The WAAAX stocks are Australia’s equivalent of the FAANG stocks in the US (Facebook, Apple, Amazon, Netflix and Google). Unlike the FAANG stocks, with their large cash reserves and highly profitable and proven business models, the WAAAX stocks are barely profitable, have unproven business models and have valuations which are higher than most FAANG stocks. Why are these stocks so highly valued? It is mainly because they are the only technology companies available on the ASX. While there are some ASX listed technology stocks which are not one of the WAAAX companies, the WAAAX companies account for most of them. So, if an investor wants to invest in an ASX listed technology company their main options are Wisetech, Appen, Afterpay, Altium and Xero. Hence the high prices.

To illustrate just how overvalued they are, let’s imagine I had $35 billion that I wanted to invest. With this $35 billion I could buy all five WAAAX companies in their entirety. Let’s call this Portfolio A. Alternatively, I could buy Portfolio B, consisting of 10 companies which are generally regarded as being high quality. The market value of both portfolios is the same. In Portfolio A, my companies would generate $395 million in EBITDA, $161.8 million in net profit after tax and give me $108 million in dividends. The portfolio has a trailing PE of 216. Yes, 216!

Appen and Xero adjusted for different financial year end dates. Amounts rounded. Source: Author based on data from Morningstar, ASX Announcements and Livewire

Alternatively, I could buy Portfolio B. This portfolio generates EBITDA of $4.135 billion, net profit after tax of $1.685 billion and I would receive dividends totaling $1.38 billion. The portfolio’s trailing PE is 21. Not overly cheap, but not irrationally expensive either.

Amounts rounded.

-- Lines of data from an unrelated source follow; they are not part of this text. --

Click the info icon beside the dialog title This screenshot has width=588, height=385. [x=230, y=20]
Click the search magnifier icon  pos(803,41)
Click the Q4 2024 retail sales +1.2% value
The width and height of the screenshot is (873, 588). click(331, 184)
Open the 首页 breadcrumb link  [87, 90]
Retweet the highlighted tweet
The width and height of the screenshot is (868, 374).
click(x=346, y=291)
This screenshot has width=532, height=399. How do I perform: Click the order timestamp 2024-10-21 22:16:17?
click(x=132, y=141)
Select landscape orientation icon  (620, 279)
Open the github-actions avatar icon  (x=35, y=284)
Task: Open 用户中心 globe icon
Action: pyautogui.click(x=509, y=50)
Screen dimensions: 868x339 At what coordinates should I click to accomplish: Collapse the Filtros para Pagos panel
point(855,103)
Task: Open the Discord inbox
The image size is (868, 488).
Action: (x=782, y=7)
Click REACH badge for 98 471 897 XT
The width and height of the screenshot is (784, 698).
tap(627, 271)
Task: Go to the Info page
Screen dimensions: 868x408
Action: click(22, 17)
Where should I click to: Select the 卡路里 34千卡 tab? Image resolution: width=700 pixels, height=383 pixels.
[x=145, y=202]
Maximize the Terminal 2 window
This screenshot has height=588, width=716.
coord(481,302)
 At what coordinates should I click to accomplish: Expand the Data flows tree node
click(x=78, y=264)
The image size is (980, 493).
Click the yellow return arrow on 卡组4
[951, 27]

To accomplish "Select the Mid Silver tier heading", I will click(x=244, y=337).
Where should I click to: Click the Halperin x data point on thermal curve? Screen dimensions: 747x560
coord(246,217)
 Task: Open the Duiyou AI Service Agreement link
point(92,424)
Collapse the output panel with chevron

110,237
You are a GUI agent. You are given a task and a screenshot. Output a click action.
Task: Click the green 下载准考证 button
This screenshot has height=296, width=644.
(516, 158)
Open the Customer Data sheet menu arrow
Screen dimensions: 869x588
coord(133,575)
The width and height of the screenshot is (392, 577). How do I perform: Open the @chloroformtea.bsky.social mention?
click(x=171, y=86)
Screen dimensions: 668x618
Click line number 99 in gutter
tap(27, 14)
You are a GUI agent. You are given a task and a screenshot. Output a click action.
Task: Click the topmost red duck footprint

Source: Author based on data from Morningstar and ASX Announcements

In other words, for the same price of buying the WAAAX stocks, I could buy Inghams, Brickworks, Collins Foods, Event Hospitality and Entertainment, Crown Resorts, Invocare, Reece, Orora, Ansell and Boral. And it’s not like these companies are all cheap. Crown Resorts has a PE of 21, Collins Foods has a PE of 27 and Reece has a PE of 30, just to name a few. The total FY19 earnings for these companies totalled $1.685 billion, compared to just $161.8 million for the WAAAX stocks. The PE for the WAAAX companies is a whopping 216 compared to a PE of 21 for the companies in Portfolio B.

No amount of growth can justify the valuations of Wisetech, Appen, Altium, Afterpay and Xero. That’s not to say that the WAAAX companies are poor quality, just that the price does not reflect the risks inherent in these businesses. At the moment the pricing of the WAAAX stocks is about growth at any cost.

If you had $35 billion to spend, which portfolio of companies would you buy? I know which one I would pick. (Idea source for this article.)